Required work =
The lines to retype run from the one containing "Where should I" through the end of the listing below. Reproduce them exactly, leaving out pictures.

The input =
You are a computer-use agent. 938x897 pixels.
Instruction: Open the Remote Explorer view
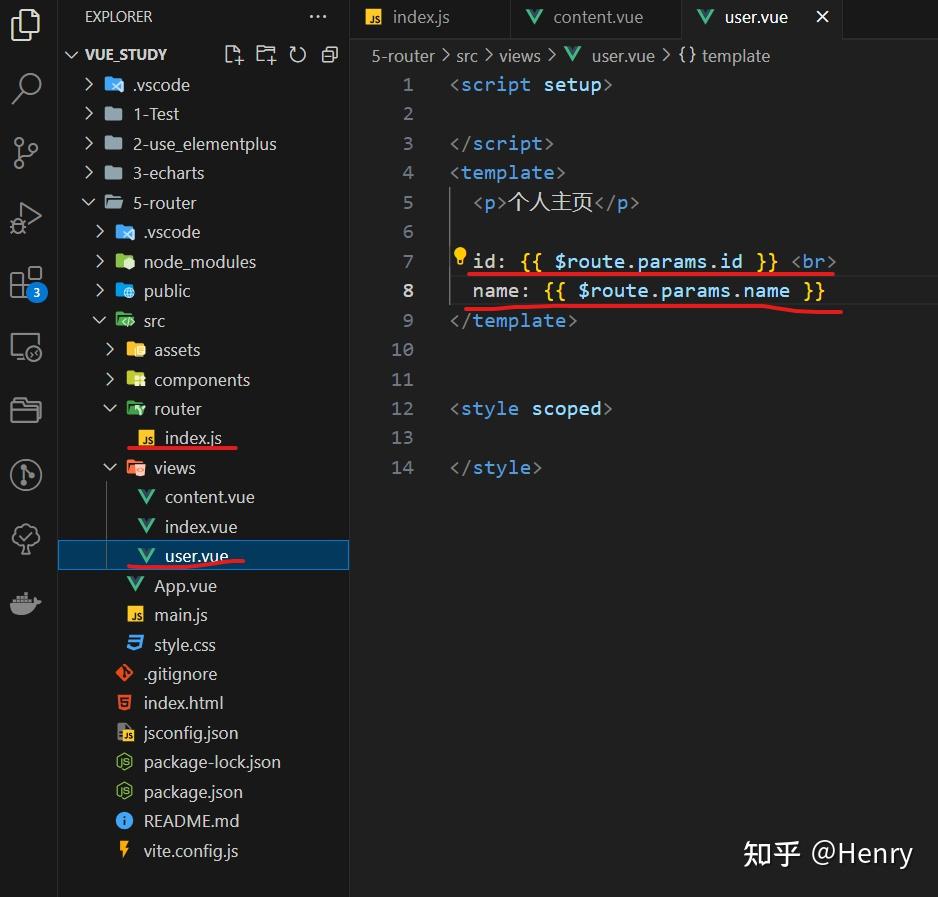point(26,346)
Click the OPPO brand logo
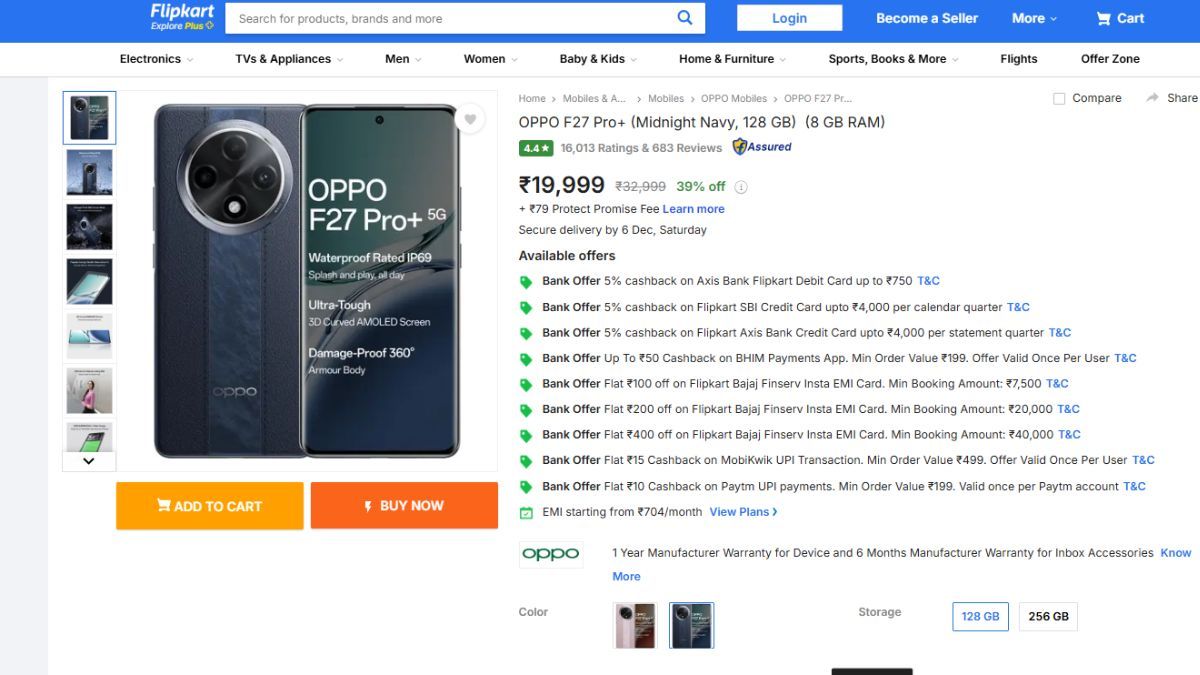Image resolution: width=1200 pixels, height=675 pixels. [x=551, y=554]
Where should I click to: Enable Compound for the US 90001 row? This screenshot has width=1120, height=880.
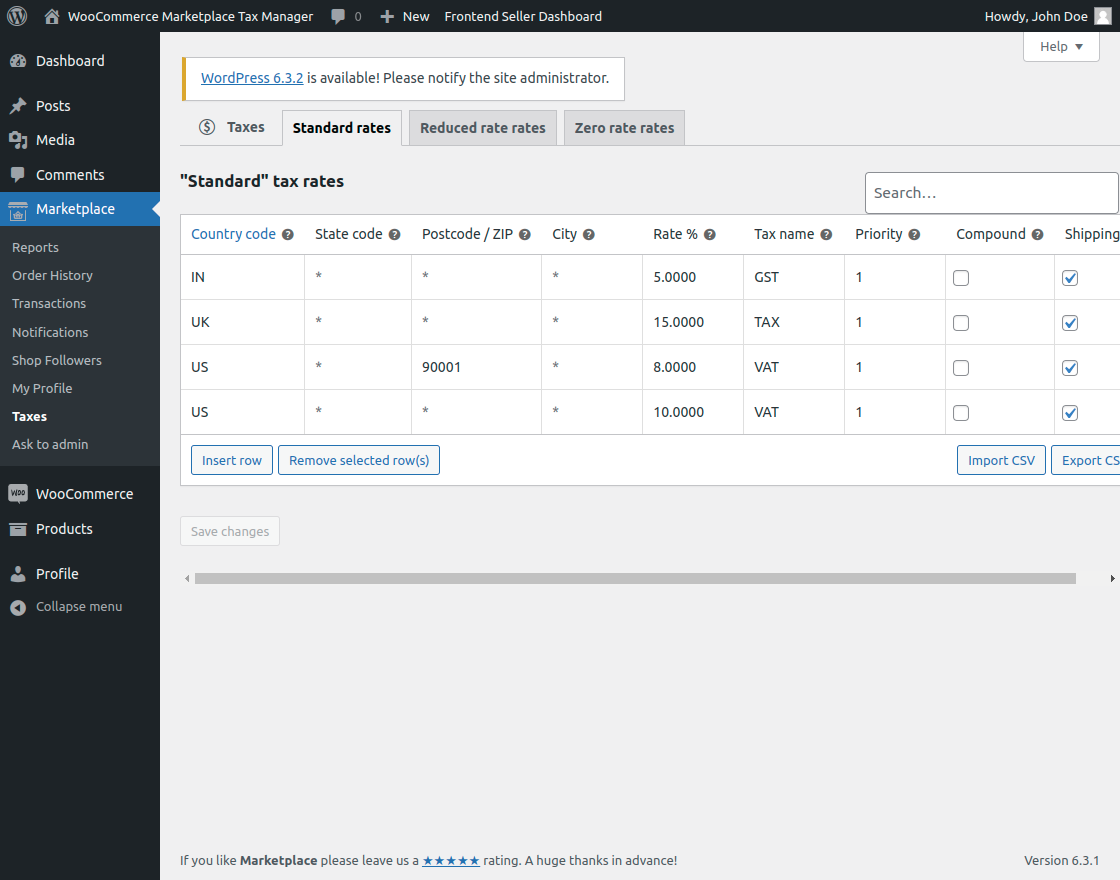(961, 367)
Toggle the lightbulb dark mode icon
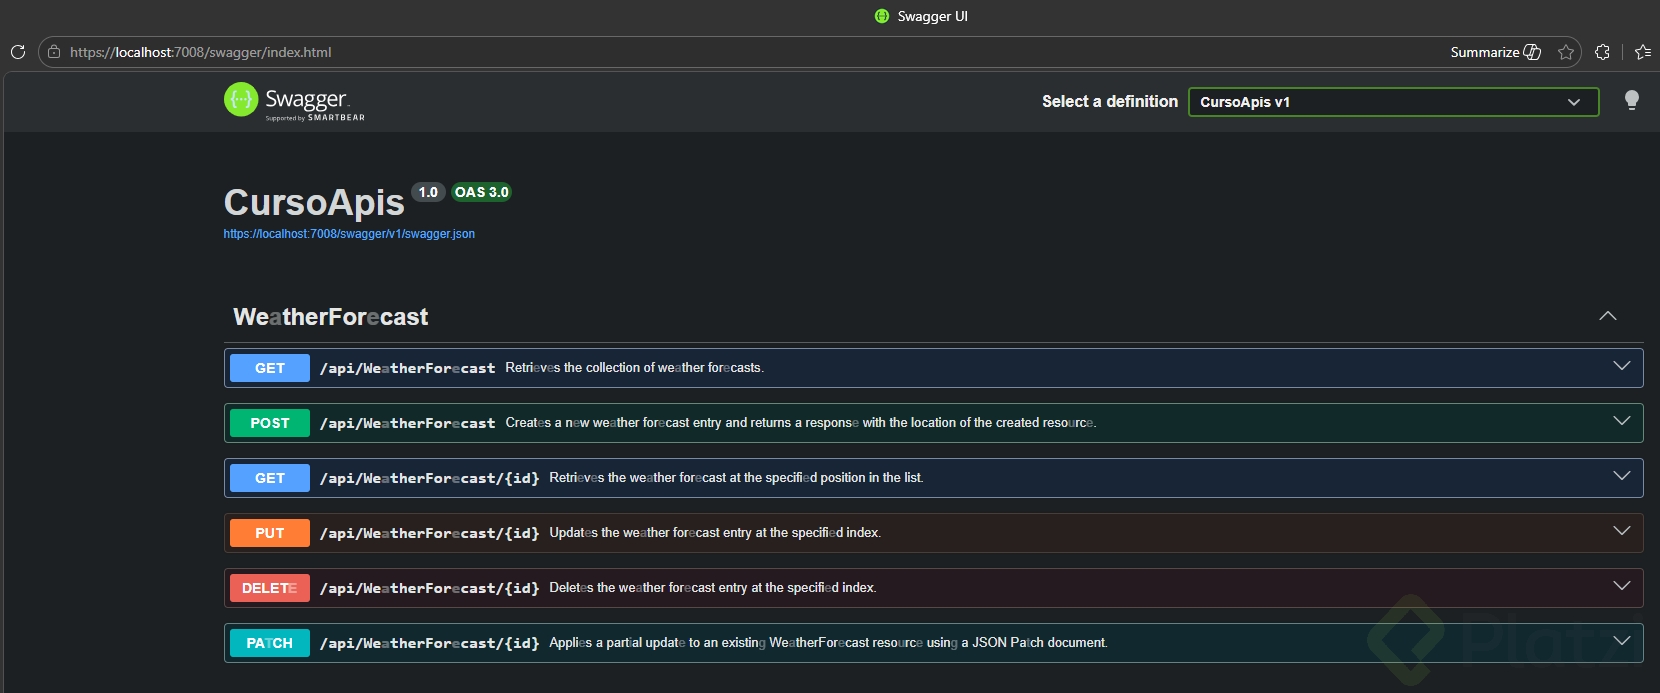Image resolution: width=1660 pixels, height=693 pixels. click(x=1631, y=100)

Task solution =
Where should I click to: Enable Compound for the US 90001 row? This screenshot has width=1120, height=880.
(961, 367)
Toggle the lightbulb dark mode icon
Image resolution: width=1660 pixels, height=693 pixels. click(x=1631, y=100)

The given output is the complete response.